Estou a pouco tempo de regressar ao campo de batalha. Um campo que já começa a estar impregnado da minha energia, da energia que pertence ao meu verdadeiro eu, não a partes com quem tenho tido encontros ao longo da vida. Creio que irei em busca de mim mesma e acabarei a encontrar uma nova eu, alguém que integre todos estes bocados e que assim se constitua como alguém mais perfeito e mais coerente, mais sábio e mais forte. Que os anjos ou alguém me ajude neste caminho que me parece o mais confuso de sempre. Apenas sei a direcção inicial que devo tomar, nada mais. Sei também que essa chave que agora se me apresenta não abrirá todas as portas e que baterei com o nariz na madeira vezes sem conta, já que as portas que estão por abrir devem sê-lo com chaves que ainda desconheço, sendo essas as portas, precisamente, que encerram as verdades a meu respeito que mais preciso conhecer, que mais falta me fazem, que mais liberdade, felicidade e até poder me prometem. Do que posso encontrar pelo caminho, apenas tenho uma leve suspeita, mas isso revela-se tão insuficiente quando dou por mim cheia de medo, sendo o meu maior medo o de não conseguir vencer tantos e tão enraizados fantasmas que se sobrepõem a cada dia, esgotando-me. Tenho medo de não ter força, como tantas vezes não tive no passado. Tenho medo de voltar a cair, de voltar a ser obrigada a desistir, como sucedeu tantas e tantas vezes no passado. Tenho medo que me esgotem as forças de propósito e que me queiram ver caída, no chão, de novo. Desistindo e decepcionando todos aqueles que levei a que acreditassem em mim, na minha capacidade de vencer e de levar grandes embarcações, sozinha, a bom porto...

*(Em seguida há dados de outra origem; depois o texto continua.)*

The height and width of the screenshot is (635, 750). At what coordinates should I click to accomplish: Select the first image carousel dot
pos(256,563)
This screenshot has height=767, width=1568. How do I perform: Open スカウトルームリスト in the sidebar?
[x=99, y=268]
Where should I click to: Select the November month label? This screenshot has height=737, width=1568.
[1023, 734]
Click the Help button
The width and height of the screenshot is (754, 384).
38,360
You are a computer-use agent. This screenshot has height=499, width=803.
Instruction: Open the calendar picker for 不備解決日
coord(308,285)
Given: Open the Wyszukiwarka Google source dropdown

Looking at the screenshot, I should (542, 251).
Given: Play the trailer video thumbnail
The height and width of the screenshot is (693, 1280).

sábado, 23 de julho de 2016

E agora que cheguei...



... ainda às vezes dou por mim perdida, mas não é tanto. Agora que cheguei percebo porque levei tanto tempo a cá chegar. É que tinha de estar preparada, é que é um duelo de titãs, esta batalha que me esperava, bem mais difícil do que alguma vez supus e que me força a ir ao limite. Que andava farta de marcar passo, mas agora continuo, mais ou menos, se bem que a briga agora já a vejo bem e percebo melhor. Pedi que a vida puxasse por mim, e ela nunca se fica a estes pedidos. Devemos ter mesmo muito cuidado com aquilo que desejamos pois torna-se sempre, sempre verdade, mais tarde ou mais cedo, questão de tempo apenas. E se pedimos e pedimos e não se concretiza, por alguma coisa há-de ser. Normalmente é porque a não conseguimos suportar, é porque é por demais pesada para as nossas costas fracas e aleijadas de outras coisas, ainda que menos pesadas, mas cansadas. Mas não, não deve ser peso a mais para eu carregar. Pelo menos assim parece não ser. Que quando a carga começa a ficar pesada de mais e eu grito, vem sempre algum alívio acudir. Continuo cansada, mas ainda não exausta, já que frequentes injecções de energia me são gentilmente entregues, em meu socorro. Agora já percebo, percebo muitas coisas que antes não percebia. É bom por isso, o ponto de chegada... Fica tudo tão mais claro. O círculo em que me movia mexeu-se, foi para cima, desvendando, afinal, uma espiral. Uma espiral ascendente, e eu passei de nível. Mas quero passar de muito mais níveis ainda, que começo a evolução agora apenas. Quero ficar mais forte e conhecer outras formas de olhar para o mundo. Quero crescer ainda muito.